Anthrax spores remain viable in the soil for 50-100 years, emerging during extremely wet years, followed by prolonged drought. I have witnessed losses of up to 90 percent in local deer populations.
Another somewhat geographically limited bacterial disease is bovine tuberculosis (Mycobacterium bovis), which as the name implies came from cattle. I have been involved in BTb management in the Northern Lower Peninsula of Michigan since 2003, and found this disease to be manageable, and having little impact on deer populations per se.
Other bacteria such as E. coli, Clostridium, Pseudomonas, Fusobacterium, and Pasturella (Mannheimia) cause significant deaths. Combined with predation, bacteria are a significant mortality agent of fawns.
Older deer contract several diseases, including hoof rot, caused by Fusobacteria, which can lead to death. For some reason, bucks seem to have this disease more often than does; generally, it begins with an injury between the toes.
Bacteria cause abscesses, puss-filled bags under the skin or inside the body. Deer recover from most, but brain abscesses in bucks are almost universally lethal. They are caused by skull damage from fighting. Late stage symptoms include staggering, circling and apparent deafness and blindness. Collectively, though, the greatest impact of bacteria is on fawn survival, which can be quite dramatic.
What hunter has not heard of Chronic Wasting Disease (CWD)? Since the late 1960s, millions of dollars and a great deal of manpower have been spent attempting to eradicate or control CWD. To date, there is not a single demonstrable strategy that has been shown to work!
There are isolated cases where an infected deer was destroyed, resulting in no further cases; but, these are few and far between. As the Deer Trustee of Wisconsin, I concluded efforts to eradicate CWD in southern Wisconsin failed, after spending millions of dollars and killing at least 200,000 deer!
CWD is caused by aberrant proteins, called prions (pree-ons). Normal prions are found in the nervous system and are “thought” to function in everything from nerve formation to regulating stress. Like the “transformers” of Hollywood, they can become distorted in shape, rendering them insoluble in the nervous system.
They reproduce and ultimately lodge in critical portions of the brain, where they erode critical tissues. Prions are long-lasting in the environment and are difficult to destroy. Deer can become infected through contact with other deer and some environmental agents, but the transmission route remains poorly understood.
We do know CWD is not a density-dependent disease; rather, it is a frequency-dependent disease, the spread of which is through multiple, prolonged contact with prions. Yet, what constitutes an “infective dose” evades scientists. Yet, the media reports would lead you to believe the woods are full of single prions, waiting to pounce on a deer!

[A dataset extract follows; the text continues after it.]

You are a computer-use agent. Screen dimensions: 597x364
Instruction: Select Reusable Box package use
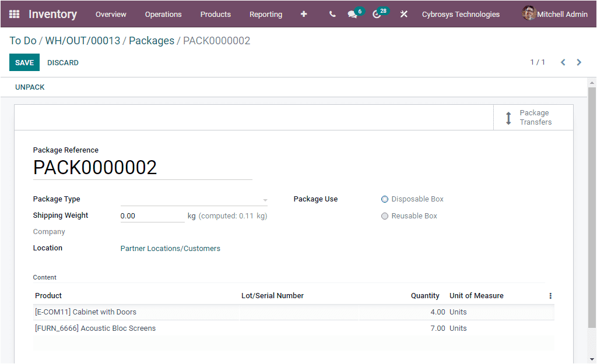(x=384, y=215)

We have yet to prove CWD has caused significant population decline. The name “chronic” is instructive, since unlike many diseases, deer do not die in a short time. This chronic disease takes as much as four years to become clinical. In that time, a doe will produce up to 6 fawns; mitigating population impacts. The true impact of CWD will emerge over the next decades. For now, we feel it should not be included in the top five deer mortality agents. We may be wrong, but time will tell!
Whitetails are ultimate survivors; they have been on this earth for over 2 million years! Countless species have become extinct, yet the whitetail remains with us, the challenging adversary we all love.